The Wild are in a less than enviable position, where their top offensive weapons are either oft-injured and/or on the wrong side of 30. Zach Parise has missed time with injury in each of the last three seasons. Captain Mikko Koivu continues to be productive, but veterans Jason Pominville and new addition Eric Stall both struggled last season.
The young players are the Wild are solid, but lack superstar potential. Mikael Granlund, Charlie Coyle, Nino Niederreiter and Erik Haula are all quality players, but they don’t push the Wild over the top.

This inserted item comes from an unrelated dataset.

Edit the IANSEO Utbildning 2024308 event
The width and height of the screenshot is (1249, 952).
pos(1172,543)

Similar to the Rangers, the Wild has poor Corsi statistics and a high PDO last season. They also had by far the best penalty differential in the league, which masked a 27th ranked penalty kill. Bruce Boudreau should help in that department, but he also isn’t equipped with the superstars he had in Washington and Anaheim. The Wild have zero room for error next season in an ultra-competitive Central Division.
I know what you’re thinking. The Anaheim Ducks are reigning Pacific Division champions, how could they miss the playoffs? It wouldn’t be the first time in recent memory that a Pacific Division champion bowed out of the playoffs the following year.

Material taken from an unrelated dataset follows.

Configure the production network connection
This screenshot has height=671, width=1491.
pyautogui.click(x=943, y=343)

Despite having a stellar finish to the regular season, the Ducks have to prove that their putrid start to last season wasn’t a mirage. Part of the
reason they turned around their season was thanks to coach Bruce Boudreau, who was let go following a fourth straight game seven loss. Firing Boudreau came off as a bit of a knee-jerk reaction, and bringing back Randy Carlyle further raised eyebrows.
The Ducks, in part thanks to Boudreau, had the best powerplay and penalty kill in the league last season. Can Carlyle help the Ducks retain the league’s best special teams? If he doesn’t, the Ducks could be bound for regression. Anaheim was one of only three playoff teams to finish with a negative goal differential at even-strength, which was overshadowed by their strong special teams play.
Although John Gibson is a star in the making, he no longer has the safety net of Frederik Andersen behind him anymore. Johnathan Bernier will be reunited with his former coach in Carlyle, but he still has ways to go before he is once again considered a legitimate NHL netminder.
While the Ducks are the biggest long shot of the group to miss the playoffs, they did not get better in the offseason and will ice a core that’s one year older. How will their psyche hold up after consecutive game seven losses? Despite their success, it is not unfathomable to see the Ducks missing the playoffs next season.